Reproduce verbatim the line containing "You are a GUI" and every line that follows it through the end of the entries below, omitting all pictures.

> _The data_
^^^^^^^^^^^^^^^^

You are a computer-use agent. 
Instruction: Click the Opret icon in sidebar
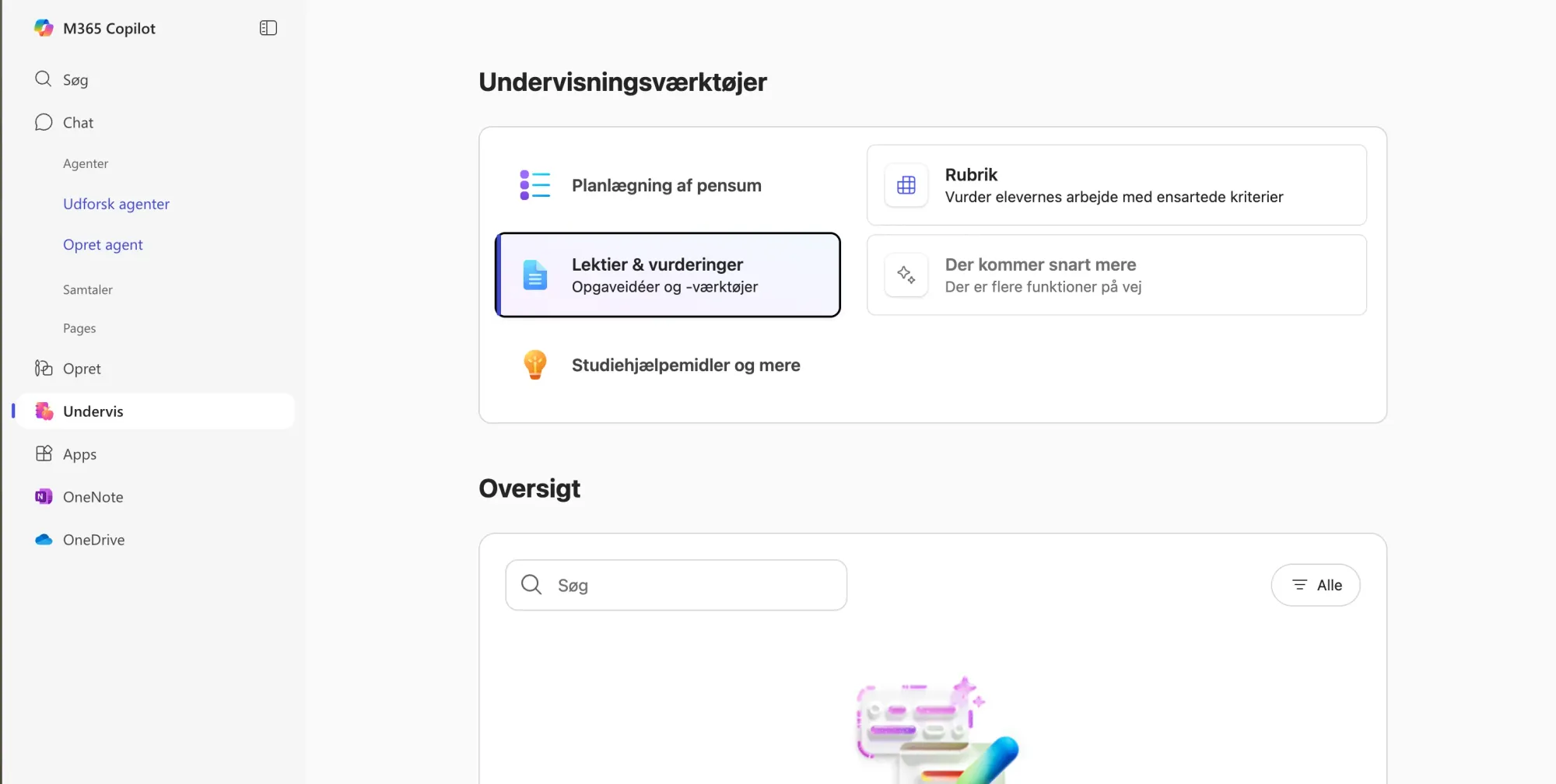(44, 369)
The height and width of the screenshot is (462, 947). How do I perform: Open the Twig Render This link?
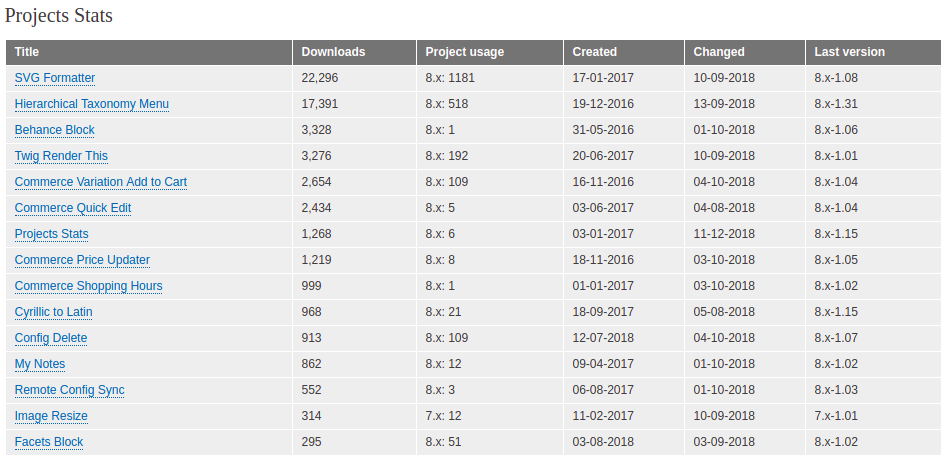click(x=61, y=156)
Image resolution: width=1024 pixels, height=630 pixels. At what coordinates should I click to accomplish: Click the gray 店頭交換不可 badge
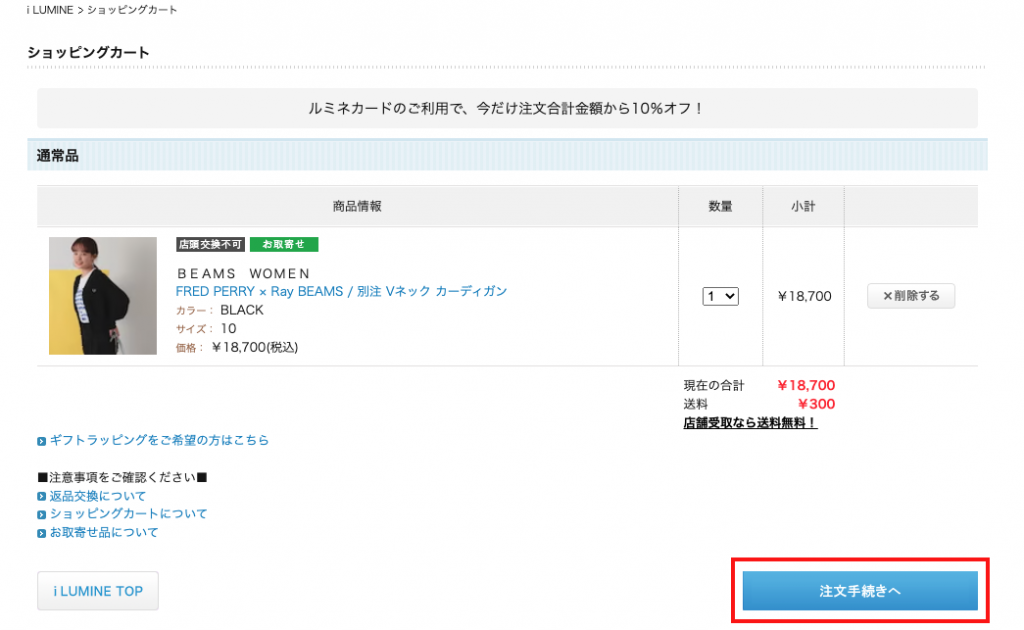coord(210,244)
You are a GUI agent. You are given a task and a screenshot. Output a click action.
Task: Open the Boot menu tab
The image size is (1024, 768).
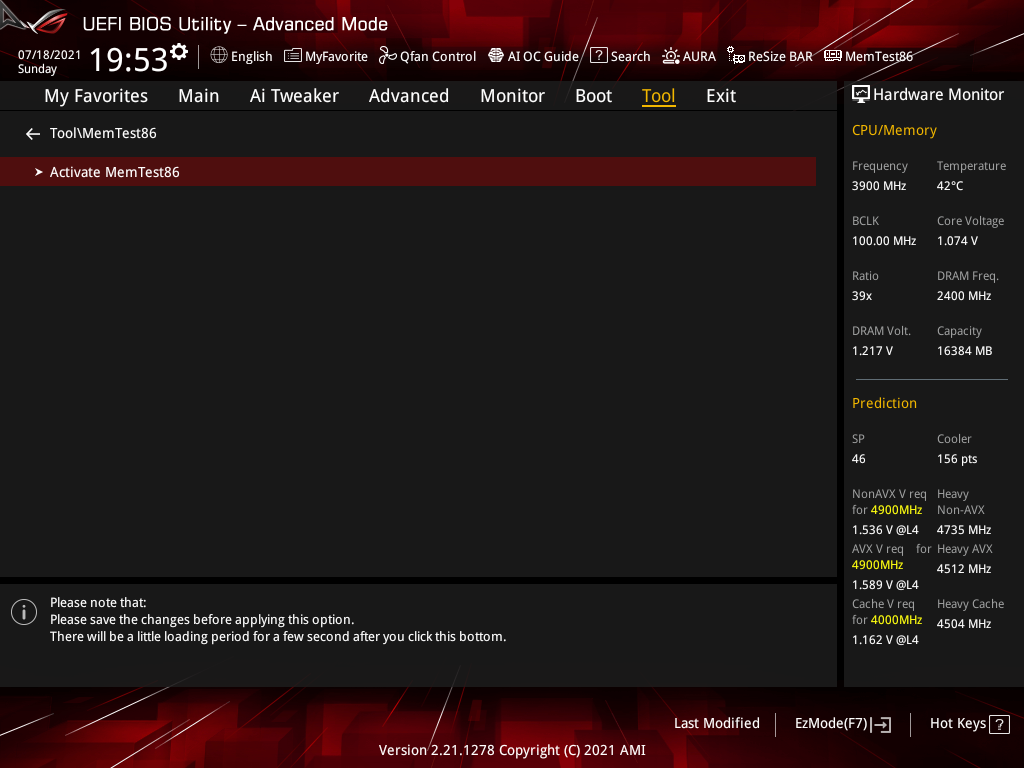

^^^^^^^^^^^^^^^^

> _Answer area_
You are a GUI agent. You are given a task and a screenshot. Output a click action.
Task: Open the Boot menu tab
The image size is (1024, 768).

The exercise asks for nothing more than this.